Werter James,
dein Angebot erscheint mir fair und reell. Ich würde mich dann mal um die Kategorie E (=Totalverriss) bemühen wollen.
https://www.leselupe.de/lw/showthread.php?threadid=133333&pagenumber=3
Verehrtester Lord,
hier lese ich eine sorgfältig ausgearbeitete Kurzgeschichte, an der es sprachlich kaum etwas auszusetzen gibt. Der unmittelbare Einstieg in media res, das schrittweise Aufdecken der Situation, der enge Zeitausschnitt, die Konzentration auf einen personalen Erzähler, die lakonische Erzählweise, der offene Schluss und die Beschränkung auf einen Wortumfang von 1.162 Worten formen hier eine Kurzgeschichte klassischen Stils.

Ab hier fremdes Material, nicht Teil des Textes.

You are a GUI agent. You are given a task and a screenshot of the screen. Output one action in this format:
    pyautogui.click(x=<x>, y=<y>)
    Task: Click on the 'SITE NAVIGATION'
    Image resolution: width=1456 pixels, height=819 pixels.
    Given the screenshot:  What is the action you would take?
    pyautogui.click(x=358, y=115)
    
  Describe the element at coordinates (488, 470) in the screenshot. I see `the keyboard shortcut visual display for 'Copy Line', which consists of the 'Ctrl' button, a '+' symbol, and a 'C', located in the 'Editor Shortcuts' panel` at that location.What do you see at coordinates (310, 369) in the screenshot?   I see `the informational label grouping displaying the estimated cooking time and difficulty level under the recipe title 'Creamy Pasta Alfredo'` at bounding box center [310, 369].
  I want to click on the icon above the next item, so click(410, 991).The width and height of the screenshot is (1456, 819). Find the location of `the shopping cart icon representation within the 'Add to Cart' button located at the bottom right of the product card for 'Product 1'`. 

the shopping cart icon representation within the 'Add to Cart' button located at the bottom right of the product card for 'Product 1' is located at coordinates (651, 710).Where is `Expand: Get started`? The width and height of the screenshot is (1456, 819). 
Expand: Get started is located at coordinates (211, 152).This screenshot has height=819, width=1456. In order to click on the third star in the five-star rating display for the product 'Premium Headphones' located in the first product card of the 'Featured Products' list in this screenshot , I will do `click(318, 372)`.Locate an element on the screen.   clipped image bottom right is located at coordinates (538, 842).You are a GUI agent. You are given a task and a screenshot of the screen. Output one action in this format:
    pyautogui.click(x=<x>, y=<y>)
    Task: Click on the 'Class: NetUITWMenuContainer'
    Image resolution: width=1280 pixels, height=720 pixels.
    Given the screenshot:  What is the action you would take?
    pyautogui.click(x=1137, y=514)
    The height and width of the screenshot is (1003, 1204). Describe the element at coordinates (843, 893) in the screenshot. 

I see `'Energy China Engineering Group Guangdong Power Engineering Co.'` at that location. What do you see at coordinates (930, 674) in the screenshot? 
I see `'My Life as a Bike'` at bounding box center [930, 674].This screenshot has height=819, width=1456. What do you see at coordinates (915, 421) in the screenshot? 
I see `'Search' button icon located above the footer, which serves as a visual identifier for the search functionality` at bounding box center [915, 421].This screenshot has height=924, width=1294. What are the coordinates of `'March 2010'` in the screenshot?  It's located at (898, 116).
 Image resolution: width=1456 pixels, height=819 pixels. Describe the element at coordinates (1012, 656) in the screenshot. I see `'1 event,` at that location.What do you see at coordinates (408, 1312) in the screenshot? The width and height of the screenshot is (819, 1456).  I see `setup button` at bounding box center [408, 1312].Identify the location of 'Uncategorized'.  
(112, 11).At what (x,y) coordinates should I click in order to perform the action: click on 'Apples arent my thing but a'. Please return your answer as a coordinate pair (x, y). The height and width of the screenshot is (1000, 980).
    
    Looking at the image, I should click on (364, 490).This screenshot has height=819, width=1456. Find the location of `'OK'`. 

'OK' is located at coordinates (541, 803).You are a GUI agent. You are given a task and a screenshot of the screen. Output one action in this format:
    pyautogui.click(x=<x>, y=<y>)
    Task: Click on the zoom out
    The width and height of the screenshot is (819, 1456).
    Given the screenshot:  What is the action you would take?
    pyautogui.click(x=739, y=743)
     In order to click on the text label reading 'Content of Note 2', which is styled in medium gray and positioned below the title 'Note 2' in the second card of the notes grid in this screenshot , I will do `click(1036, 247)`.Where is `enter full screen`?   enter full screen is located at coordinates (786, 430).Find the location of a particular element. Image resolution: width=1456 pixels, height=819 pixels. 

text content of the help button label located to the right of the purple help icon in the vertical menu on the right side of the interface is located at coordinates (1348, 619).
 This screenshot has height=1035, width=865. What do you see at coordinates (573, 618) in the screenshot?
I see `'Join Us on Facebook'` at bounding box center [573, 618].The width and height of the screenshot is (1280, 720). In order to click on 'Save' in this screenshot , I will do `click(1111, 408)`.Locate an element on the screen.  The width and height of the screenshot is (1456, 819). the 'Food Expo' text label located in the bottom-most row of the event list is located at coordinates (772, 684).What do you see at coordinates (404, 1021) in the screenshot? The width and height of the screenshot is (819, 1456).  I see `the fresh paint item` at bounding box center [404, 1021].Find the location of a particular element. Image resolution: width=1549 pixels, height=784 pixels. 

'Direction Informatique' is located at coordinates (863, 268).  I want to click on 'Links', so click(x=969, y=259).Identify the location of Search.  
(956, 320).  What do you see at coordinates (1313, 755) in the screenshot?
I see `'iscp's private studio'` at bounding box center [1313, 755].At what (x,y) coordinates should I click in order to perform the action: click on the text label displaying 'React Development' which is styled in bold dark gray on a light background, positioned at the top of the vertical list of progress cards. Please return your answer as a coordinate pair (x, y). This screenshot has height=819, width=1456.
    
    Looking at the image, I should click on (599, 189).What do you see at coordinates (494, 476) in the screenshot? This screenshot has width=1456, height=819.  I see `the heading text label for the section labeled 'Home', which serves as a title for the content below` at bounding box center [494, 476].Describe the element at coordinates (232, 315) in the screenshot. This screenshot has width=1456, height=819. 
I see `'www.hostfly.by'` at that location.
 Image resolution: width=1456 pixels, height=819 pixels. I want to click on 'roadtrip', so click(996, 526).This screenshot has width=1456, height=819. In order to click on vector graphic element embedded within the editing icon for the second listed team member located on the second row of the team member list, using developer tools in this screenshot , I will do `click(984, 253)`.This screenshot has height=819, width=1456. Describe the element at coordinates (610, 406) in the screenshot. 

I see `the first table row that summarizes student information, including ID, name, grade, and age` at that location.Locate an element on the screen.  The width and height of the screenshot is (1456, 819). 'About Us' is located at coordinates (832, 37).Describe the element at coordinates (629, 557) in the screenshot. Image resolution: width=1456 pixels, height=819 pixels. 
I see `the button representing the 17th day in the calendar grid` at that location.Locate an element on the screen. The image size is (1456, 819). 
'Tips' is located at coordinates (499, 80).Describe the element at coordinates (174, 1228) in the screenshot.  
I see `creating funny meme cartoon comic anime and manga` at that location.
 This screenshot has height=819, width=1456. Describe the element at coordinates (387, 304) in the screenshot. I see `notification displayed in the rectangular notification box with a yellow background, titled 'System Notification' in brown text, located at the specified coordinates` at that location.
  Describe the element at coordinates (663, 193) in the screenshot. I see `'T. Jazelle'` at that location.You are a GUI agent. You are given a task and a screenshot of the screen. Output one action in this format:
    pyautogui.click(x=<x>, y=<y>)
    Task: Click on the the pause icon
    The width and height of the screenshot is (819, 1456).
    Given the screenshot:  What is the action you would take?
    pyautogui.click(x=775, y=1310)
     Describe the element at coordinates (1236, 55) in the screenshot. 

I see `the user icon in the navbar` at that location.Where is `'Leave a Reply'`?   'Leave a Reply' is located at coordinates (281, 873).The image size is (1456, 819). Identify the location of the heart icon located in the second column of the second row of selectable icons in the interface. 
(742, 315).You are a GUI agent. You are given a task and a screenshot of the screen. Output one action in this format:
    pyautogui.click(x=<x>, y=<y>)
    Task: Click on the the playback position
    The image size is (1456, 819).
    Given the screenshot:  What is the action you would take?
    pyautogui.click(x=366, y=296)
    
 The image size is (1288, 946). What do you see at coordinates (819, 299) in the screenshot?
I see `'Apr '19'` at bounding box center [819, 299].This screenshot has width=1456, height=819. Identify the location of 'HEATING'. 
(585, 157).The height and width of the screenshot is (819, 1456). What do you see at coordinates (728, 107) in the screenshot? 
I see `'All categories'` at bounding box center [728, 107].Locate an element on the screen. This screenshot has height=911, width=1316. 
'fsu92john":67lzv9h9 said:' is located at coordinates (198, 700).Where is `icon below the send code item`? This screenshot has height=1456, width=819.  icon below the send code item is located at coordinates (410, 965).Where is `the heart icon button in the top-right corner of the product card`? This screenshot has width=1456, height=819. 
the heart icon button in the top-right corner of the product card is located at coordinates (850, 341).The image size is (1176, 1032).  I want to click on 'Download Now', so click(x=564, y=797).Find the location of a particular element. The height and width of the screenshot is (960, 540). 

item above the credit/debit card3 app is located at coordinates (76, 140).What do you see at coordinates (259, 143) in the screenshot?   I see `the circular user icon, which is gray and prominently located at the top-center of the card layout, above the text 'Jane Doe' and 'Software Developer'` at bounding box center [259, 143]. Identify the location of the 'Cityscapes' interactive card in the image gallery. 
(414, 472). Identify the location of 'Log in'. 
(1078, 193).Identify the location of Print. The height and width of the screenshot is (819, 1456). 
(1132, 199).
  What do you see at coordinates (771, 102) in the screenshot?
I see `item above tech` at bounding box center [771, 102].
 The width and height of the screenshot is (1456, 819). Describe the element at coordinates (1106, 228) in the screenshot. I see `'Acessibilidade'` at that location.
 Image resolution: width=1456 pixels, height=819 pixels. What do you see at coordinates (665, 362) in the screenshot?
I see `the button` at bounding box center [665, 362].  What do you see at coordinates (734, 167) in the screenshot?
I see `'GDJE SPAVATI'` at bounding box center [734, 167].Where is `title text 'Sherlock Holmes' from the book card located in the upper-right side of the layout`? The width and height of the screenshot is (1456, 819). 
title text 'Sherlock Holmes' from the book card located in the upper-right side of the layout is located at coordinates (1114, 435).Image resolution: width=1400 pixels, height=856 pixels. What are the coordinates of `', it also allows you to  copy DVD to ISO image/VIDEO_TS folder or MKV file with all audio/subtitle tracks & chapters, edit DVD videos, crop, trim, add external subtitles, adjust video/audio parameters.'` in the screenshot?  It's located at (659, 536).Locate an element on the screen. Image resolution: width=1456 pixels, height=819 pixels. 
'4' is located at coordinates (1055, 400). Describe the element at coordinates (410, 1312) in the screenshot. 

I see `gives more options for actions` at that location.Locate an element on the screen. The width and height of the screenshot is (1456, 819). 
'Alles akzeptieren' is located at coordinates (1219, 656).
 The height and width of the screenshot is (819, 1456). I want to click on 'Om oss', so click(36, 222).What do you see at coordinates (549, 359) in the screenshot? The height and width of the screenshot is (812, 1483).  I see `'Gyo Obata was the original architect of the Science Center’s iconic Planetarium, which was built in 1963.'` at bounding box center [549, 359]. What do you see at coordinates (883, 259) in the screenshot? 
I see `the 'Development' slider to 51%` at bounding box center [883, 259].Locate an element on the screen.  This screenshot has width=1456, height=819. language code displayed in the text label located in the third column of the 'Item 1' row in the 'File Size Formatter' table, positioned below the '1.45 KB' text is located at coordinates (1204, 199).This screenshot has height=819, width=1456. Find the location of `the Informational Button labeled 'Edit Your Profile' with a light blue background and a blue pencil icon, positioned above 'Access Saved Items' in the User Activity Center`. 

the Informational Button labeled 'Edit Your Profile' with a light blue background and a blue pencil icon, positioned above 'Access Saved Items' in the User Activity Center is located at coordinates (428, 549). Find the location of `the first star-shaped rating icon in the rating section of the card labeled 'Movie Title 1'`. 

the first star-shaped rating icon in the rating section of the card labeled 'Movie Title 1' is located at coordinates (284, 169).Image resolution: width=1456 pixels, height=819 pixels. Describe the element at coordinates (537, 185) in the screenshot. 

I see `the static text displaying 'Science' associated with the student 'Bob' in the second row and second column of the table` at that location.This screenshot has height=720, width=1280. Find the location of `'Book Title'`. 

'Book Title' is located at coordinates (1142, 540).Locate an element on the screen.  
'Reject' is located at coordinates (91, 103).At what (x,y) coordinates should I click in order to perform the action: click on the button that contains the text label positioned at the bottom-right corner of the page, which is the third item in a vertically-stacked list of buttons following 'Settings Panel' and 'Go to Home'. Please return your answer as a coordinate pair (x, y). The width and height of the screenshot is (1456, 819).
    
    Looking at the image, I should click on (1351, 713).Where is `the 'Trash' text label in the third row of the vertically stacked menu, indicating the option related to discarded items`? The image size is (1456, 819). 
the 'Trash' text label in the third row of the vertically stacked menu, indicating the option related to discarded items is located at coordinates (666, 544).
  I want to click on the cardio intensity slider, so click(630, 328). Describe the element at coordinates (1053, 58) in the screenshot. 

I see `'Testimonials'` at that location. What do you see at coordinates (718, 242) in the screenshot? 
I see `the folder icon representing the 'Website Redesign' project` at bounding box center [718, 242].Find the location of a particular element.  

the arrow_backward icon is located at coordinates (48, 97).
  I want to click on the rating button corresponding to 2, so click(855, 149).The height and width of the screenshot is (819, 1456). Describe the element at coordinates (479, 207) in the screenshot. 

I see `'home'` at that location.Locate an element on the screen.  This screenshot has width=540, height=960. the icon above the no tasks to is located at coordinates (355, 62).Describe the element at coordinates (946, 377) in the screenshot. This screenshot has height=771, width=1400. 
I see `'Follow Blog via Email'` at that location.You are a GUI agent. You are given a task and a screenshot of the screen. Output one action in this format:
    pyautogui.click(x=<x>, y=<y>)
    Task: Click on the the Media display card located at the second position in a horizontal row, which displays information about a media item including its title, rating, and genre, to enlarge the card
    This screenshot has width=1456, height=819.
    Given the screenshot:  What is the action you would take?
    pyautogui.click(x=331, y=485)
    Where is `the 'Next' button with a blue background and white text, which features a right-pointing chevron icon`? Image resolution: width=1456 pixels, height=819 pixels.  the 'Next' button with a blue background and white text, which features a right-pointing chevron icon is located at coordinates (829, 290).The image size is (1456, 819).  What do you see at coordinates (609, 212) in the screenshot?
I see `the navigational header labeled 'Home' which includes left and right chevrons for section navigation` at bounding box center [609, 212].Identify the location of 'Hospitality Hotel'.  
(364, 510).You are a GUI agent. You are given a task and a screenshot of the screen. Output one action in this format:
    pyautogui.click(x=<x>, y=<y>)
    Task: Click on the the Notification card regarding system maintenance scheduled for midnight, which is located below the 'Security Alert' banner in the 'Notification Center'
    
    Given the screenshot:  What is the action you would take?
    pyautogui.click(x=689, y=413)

So angenehm dies auch zu lesen ist, so macht es zugleich den vom Autor erwünschten Totalverriss schwierig. Denn dazu bedarf es entweder einer besonders stümperhaften Ausführung der Form - oder eines möglichst grandios gescheiterten Versuchs künstlerischen Experimentierens. Beides ist hier aber nicht gegeben - und so lässt sich schlimmstbestenfalls konstatieren, dass die Stärke des Textes zugleich seine Schwäche offenlegt: Zu sehr auf seine ansprechende Form und auf die inhaltliche Plausibilität bedacht, verliert der Text zunehmend seine Kraft in der Endlosschleife der Ausbruchsversuche seines in die Demenz abgleitenden Protagonisten.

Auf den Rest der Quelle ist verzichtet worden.